» What is required:
Write out the following listing line for line, exactly as it appears.

» Records provided:
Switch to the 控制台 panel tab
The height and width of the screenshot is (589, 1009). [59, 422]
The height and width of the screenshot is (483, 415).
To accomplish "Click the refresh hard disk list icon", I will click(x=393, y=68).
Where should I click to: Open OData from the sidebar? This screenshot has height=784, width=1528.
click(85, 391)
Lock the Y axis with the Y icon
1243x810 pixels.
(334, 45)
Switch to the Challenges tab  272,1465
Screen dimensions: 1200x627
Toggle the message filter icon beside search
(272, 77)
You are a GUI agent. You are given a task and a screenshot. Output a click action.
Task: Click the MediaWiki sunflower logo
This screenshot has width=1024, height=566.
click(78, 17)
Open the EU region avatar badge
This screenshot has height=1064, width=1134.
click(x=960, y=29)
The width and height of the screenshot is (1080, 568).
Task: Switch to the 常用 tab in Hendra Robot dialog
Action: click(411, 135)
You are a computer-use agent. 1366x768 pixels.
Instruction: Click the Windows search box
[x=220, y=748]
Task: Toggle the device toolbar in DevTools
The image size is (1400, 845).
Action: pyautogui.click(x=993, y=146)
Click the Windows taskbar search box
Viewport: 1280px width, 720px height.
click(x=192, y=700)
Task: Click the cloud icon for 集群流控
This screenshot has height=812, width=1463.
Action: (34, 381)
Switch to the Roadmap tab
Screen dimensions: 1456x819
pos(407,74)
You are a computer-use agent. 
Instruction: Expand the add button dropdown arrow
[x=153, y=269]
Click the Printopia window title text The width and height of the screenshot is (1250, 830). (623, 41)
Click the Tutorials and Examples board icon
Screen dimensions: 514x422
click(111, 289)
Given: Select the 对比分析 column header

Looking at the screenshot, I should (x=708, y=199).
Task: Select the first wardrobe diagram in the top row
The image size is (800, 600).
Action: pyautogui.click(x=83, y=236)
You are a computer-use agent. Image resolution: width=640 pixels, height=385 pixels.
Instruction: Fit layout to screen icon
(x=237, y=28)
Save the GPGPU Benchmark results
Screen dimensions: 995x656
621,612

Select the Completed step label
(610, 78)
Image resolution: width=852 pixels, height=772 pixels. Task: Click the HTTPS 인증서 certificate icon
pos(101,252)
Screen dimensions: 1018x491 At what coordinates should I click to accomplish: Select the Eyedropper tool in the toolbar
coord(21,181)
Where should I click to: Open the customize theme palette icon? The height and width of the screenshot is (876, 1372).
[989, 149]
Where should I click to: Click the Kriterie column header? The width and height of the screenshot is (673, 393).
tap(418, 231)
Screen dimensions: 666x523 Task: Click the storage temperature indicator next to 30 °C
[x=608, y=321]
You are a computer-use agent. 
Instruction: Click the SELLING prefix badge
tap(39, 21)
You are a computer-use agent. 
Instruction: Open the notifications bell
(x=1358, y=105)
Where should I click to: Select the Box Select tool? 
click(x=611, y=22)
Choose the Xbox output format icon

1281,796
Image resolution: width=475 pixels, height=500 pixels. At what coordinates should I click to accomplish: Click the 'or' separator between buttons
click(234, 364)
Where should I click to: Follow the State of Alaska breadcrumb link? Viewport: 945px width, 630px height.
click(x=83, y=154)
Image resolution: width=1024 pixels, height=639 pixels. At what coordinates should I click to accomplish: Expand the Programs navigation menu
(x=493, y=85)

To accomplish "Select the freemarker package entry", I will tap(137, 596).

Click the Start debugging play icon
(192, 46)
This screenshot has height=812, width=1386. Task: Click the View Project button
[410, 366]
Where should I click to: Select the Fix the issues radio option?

» Finished task:
Switch to the 控制台 panel tab
The height and width of the screenshot is (589, 1009). [59, 422]
The height and width of the screenshot is (483, 415).
To accomplish "Click the refresh hard disk list icon", I will click(x=393, y=68).
Where should I click to: Open OData from the sidebar? This screenshot has height=784, width=1528.
click(85, 391)
Lock the Y axis with the Y icon
1243x810 pixels.
(334, 45)
Switch to the Challenges tab  272,1465
Screen dimensions: 1200x627
Toggle the message filter icon beside search
(272, 77)
You are a GUI agent. You are given a task and a screenshot. Output a click action.
Task: Click the MediaWiki sunflower logo
This screenshot has width=1024, height=566.
click(78, 17)
Open the EU region avatar badge
This screenshot has height=1064, width=1134.
click(x=960, y=29)
The width and height of the screenshot is (1080, 568).
Task: Switch to the 常用 tab in Hendra Robot dialog
Action: click(411, 135)
You are a computer-use agent. 1366x768 pixels.
Instruction: Click the Windows search box
[x=220, y=748]
Task: Toggle the device toolbar in DevTools
The image size is (1400, 845).
Action: pyautogui.click(x=993, y=146)
Click the Windows taskbar search box
Viewport: 1280px width, 720px height.
click(x=192, y=700)
Task: Click the cloud icon for 集群流控
This screenshot has height=812, width=1463.
Action: (34, 381)
Switch to the Roadmap tab
Screen dimensions: 1456x819
pos(407,74)
You are a computer-use agent. 
Instruction: Expand the add button dropdown arrow
[x=153, y=269]
Click the Printopia window title text The width and height of the screenshot is (1250, 830). (623, 41)
Click the Tutorials and Examples board icon
Screen dimensions: 514x422
click(111, 289)
Given: Select the 对比分析 column header

Looking at the screenshot, I should (x=708, y=199).
Task: Select the first wardrobe diagram in the top row
The image size is (800, 600).
Action: pyautogui.click(x=83, y=236)
You are a computer-use agent. Image resolution: width=640 pixels, height=385 pixels.
Instruction: Fit layout to screen icon
(x=237, y=28)
Save the GPGPU Benchmark results
Screen dimensions: 995x656
621,612

Select the Completed step label
(610, 78)
Image resolution: width=852 pixels, height=772 pixels. Task: Click the HTTPS 인증서 certificate icon
pos(101,252)
Screen dimensions: 1018x491 At what coordinates should I click to accomplish: Select the Eyedropper tool in the toolbar
coord(21,181)
Where should I click to: Open the customize theme palette icon? The height and width of the screenshot is (876, 1372).
[989, 149]
Where should I click to: Click the Kriterie column header? The width and height of the screenshot is (673, 393).
tap(418, 231)
Screen dimensions: 666x523 Task: Click the storage temperature indicator next to 30 °C
[x=608, y=321]
You are a computer-use agent. 
Instruction: Click the SELLING prefix badge
tap(39, 21)
You are a computer-use agent. 
Instruction: Open the notifications bell
(x=1358, y=105)
Where should I click to: Select the Box Select tool? 
click(x=611, y=22)
Choose the Xbox output format icon

1281,796
Image resolution: width=475 pixels, height=500 pixels. At what coordinates should I click to accomplish: Click the 'or' separator between buttons
click(234, 364)
Where should I click to: Follow the State of Alaska breadcrumb link? Viewport: 945px width, 630px height.
click(x=83, y=154)
Image resolution: width=1024 pixels, height=639 pixels. At what coordinates should I click to accomplish: Expand the Programs navigation menu
(x=493, y=85)

To accomplish "Select the freemarker package entry", I will tap(137, 596).

Click the Start debugging play icon
(192, 46)
This screenshot has height=812, width=1386. Task: Click the View Project button
[410, 366]
Where should I click to: Select the Fix the issues radio option?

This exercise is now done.